CHALLENGE
Retype each of the following items exactly as it appears, with no changes to any line.

MATERIAL
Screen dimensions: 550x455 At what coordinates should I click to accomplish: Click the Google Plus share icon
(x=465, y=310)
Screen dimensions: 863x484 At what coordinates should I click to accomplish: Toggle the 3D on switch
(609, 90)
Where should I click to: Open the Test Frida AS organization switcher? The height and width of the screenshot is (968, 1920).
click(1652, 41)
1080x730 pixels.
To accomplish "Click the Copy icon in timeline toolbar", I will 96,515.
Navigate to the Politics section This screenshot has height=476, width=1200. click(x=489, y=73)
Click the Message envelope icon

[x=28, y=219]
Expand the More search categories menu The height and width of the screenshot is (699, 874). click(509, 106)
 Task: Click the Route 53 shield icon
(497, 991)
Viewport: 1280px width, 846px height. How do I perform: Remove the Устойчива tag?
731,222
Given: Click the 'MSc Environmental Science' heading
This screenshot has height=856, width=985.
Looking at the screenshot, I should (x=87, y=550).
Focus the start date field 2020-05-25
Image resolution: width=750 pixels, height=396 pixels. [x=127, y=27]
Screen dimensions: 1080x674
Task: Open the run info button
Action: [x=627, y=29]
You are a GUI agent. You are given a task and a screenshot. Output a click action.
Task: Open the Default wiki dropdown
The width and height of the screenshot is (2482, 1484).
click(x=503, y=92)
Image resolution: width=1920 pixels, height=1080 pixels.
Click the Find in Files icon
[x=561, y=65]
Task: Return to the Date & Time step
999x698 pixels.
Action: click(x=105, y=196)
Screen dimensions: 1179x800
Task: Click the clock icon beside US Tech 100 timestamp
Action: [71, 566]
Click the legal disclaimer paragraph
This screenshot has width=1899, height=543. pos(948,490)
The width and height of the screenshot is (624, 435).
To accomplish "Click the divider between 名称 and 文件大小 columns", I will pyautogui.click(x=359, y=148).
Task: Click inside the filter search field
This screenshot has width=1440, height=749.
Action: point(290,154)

SOLUTION FOR THIS EXERCISE
Screen dimensions: 550x455 At what coordinates should I click to accomplish: Click the Google Plus share icon
(x=465, y=310)
Screen dimensions: 863x484 At what coordinates should I click to accomplish: Toggle the 3D on switch
(609, 90)
Where should I click to: Open the Test Frida AS organization switcher? The height and width of the screenshot is (968, 1920).
click(1652, 41)
1080x730 pixels.
To accomplish "Click the Copy icon in timeline toolbar", I will 96,515.
Navigate to the Politics section This screenshot has height=476, width=1200. click(x=489, y=73)
Click the Message envelope icon

[x=28, y=219]
Expand the More search categories menu The height and width of the screenshot is (699, 874). click(509, 106)
 Task: Click the Route 53 shield icon
(497, 991)
Viewport: 1280px width, 846px height. How do I perform: Remove the Устойчива tag?
731,222
Given: Click the 'MSc Environmental Science' heading
This screenshot has height=856, width=985.
Looking at the screenshot, I should (x=87, y=550).
Focus the start date field 2020-05-25
Image resolution: width=750 pixels, height=396 pixels. [x=127, y=27]
Screen dimensions: 1080x674
Task: Open the run info button
Action: [x=627, y=29]
You are a GUI agent. You are given a task and a screenshot. Output a click action.
Task: Open the Default wiki dropdown
The width and height of the screenshot is (2482, 1484).
click(x=503, y=92)
Image resolution: width=1920 pixels, height=1080 pixels.
Click the Find in Files icon
[x=561, y=65]
Task: Return to the Date & Time step
999x698 pixels.
Action: click(x=105, y=196)
Screen dimensions: 1179x800
Task: Click the clock icon beside US Tech 100 timestamp
Action: [71, 566]
Click the legal disclaimer paragraph
This screenshot has width=1899, height=543. pos(948,490)
The width and height of the screenshot is (624, 435).
To accomplish "Click the divider between 名称 and 文件大小 columns", I will pyautogui.click(x=359, y=148).
Task: Click inside the filter search field
This screenshot has width=1440, height=749.
Action: point(290,154)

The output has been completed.